Provide a reusable HTTP client instance for making requests.

This property ensures that an httpx.Client instance is created and maintained for the lifecycle of the Scythe instance. It handles the creation of the client and ensures that a new client is created if the existing one is closed.

Returns:

Type Description
Client

A reusable HTTP client instance for making HTTP requests.

close()

Close the internal HTTP client if it exists and is open.

This method is responsible for explicitly closing the httpx.Client instance used by the Scythe class. It should be called when the client is no longer needed, to ensure proper cleanup and release of resources.

Note

It's recommended to call this method at the end of operations or when the Scythe instance is no longer in use, especially if it's not being used as a context manager.

Source code in src/oaipmh_scythe/client.py
def close(self) -> None:
    """Close the internal HTTP client if it exists and is open.

    This method is responsible for explicitly closing the `httpx.Client` instance used
    by the `Scythe` class. It should be called when the client is no longer needed, to
    ensure proper cleanup and release of resources.

    Note:
        It's recommended to call this method at the end of operations or when the `Scythe`
        instance is no longer in use, especially if it's not being used as a context manager.
    """
    if self._client and not self._client.is_closed:
        self._client.close()

get_record(identifier, metadata_prefix='oai_dc')

Issue a GetRecord request to the OAI server.

Send a request to the OAI server to retrieve a specific record. The request is constructed with the provided identifier and metadata prefix. The method then processes and returns the relevant OAIResponse or Record object using an iterator.
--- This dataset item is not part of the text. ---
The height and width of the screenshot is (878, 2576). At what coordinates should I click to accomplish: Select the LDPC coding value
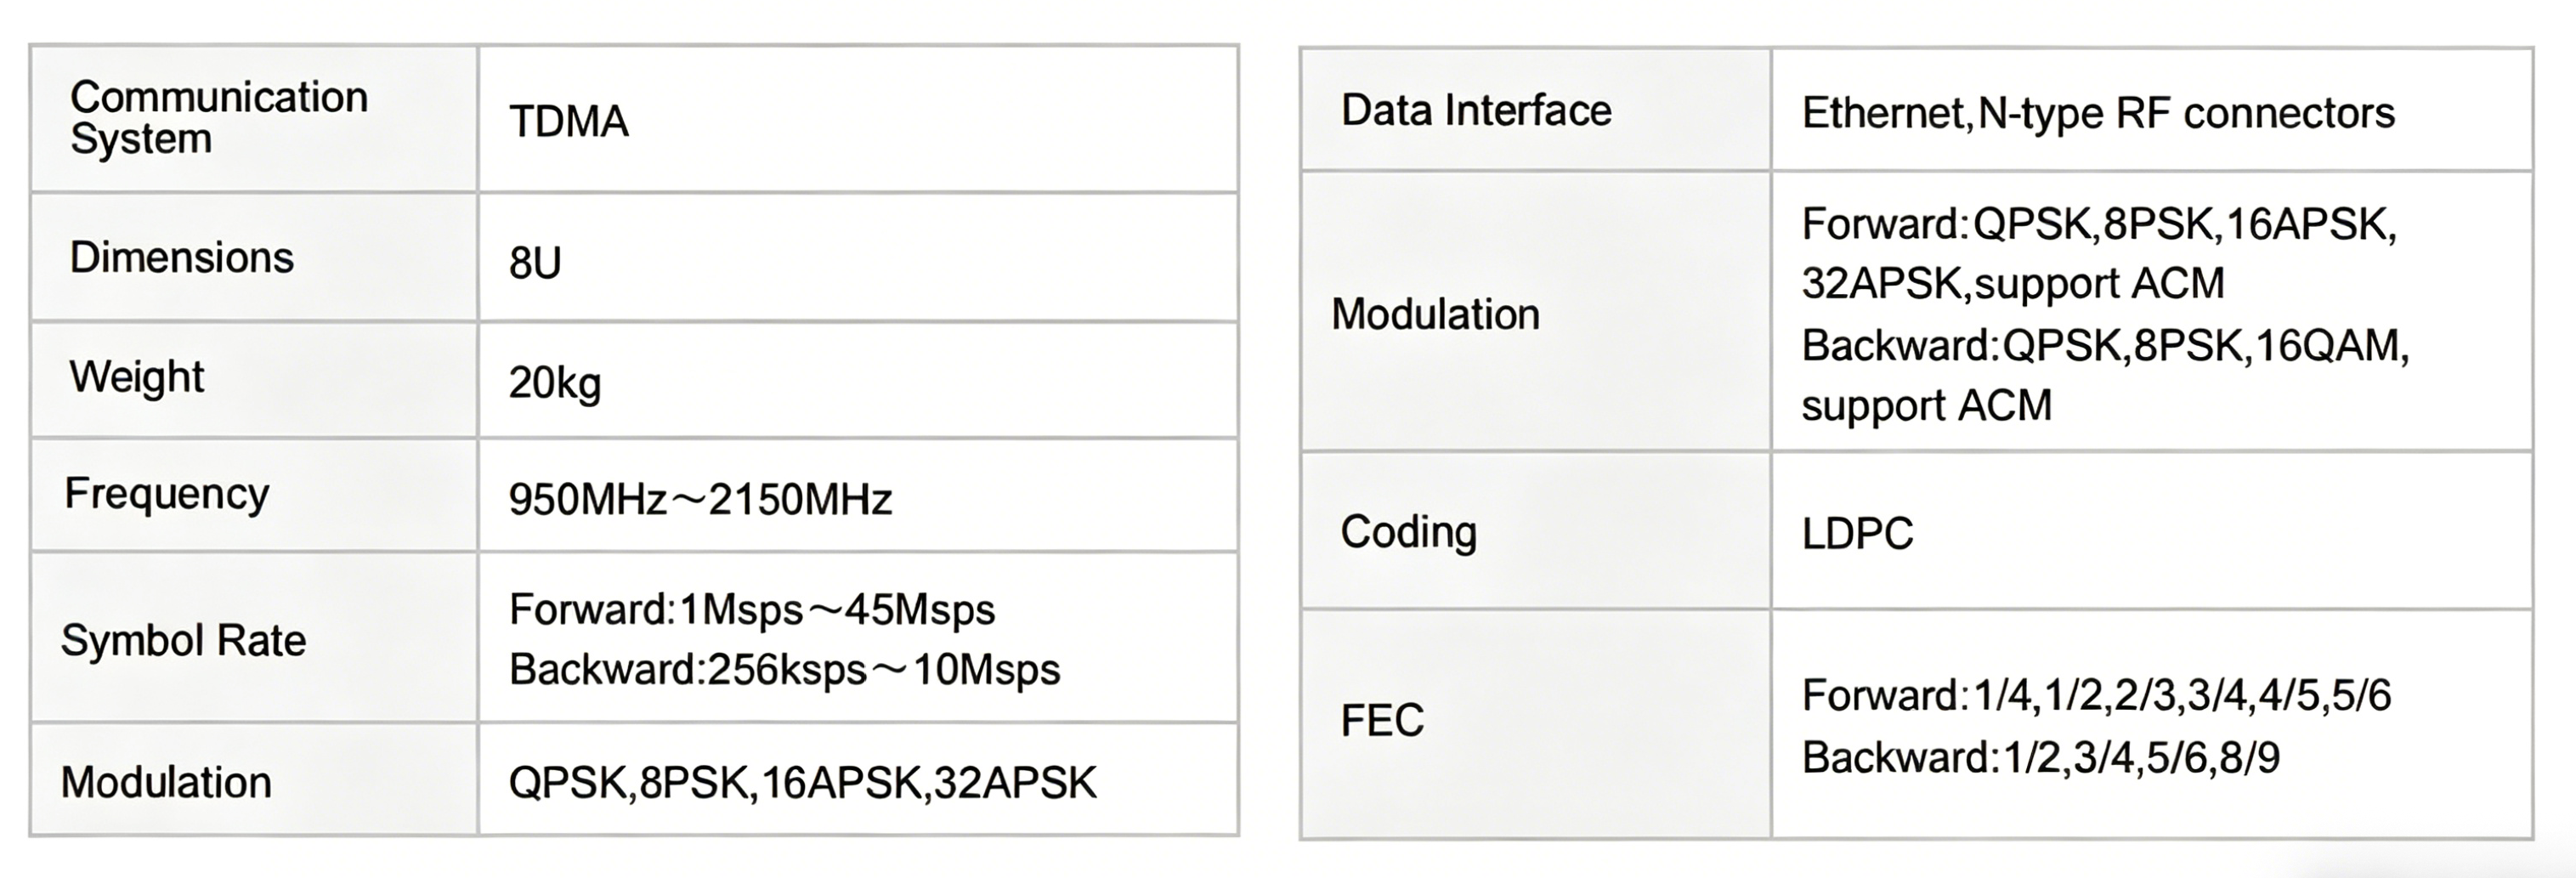1857,534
Ref: https://openarchives.org/OAI/openarchivesprotocol.html#GetRecord

Parameters:

Name Type Description Default
identifier str

A unique identifier for the record to be retrieved from the OAI server.

required
metadata_prefix str

The metadata format to be returned for the record. Defaults to "oai_dc".

'oai_dc'

Returns:

Type Description
OAIResponse | Record

An OAIResponse or Record object representing the requested record.

Raises:

Type Description
CannotDisseminateFormat

If the specified metadata_prefix is not supported by the OAI server for the requested record.

IdDoesNotExist

If the specified identifier does not correspond to any record in the OAI server.

Source code in src/oaipmh_scythe/client.py
def get_record(self, identifier: str, metadata_prefix: str = "oai_dc") -> OAIResponse | Record:
    """Issue a GetRecord request to the OAI server.

    Send a request to the OAI server to retrieve a specific record. The request is constructed with the provided
    identifier and metadata prefix. The method then processes and returns the relevant OAIResponse or Record object
    using an iterator.


    Ref: <https://openarchives.org/OAI/openarchivesprotocol.html#GetRecord>

    Args:
        identifier: A unique identifier for the record to be retrieved from the OAI server.
        metadata_prefix: The metadata format to be returned for the record. Defaults to "oai_dc".

    Returns:
        An OAIResponse or Record object representing the requested record.

    Raises:
        CannotDisseminateFormat: If the specified metadata_prefix is not supported by the OAI server for
            the requested record.
        IdDoesNotExist: If the specified identifier does not correspond to any record in the OAI server.

    """
    query = {
        "verb": "GetRecord",
        "identifier": identifier,
        "metadataPrefix": metadata_prefix,
    }
    return next(iter(self.iterator(self, query)))

get_retry_after(http_response)

Determine the appropriate time to wait before retrying a request, based on the server's response.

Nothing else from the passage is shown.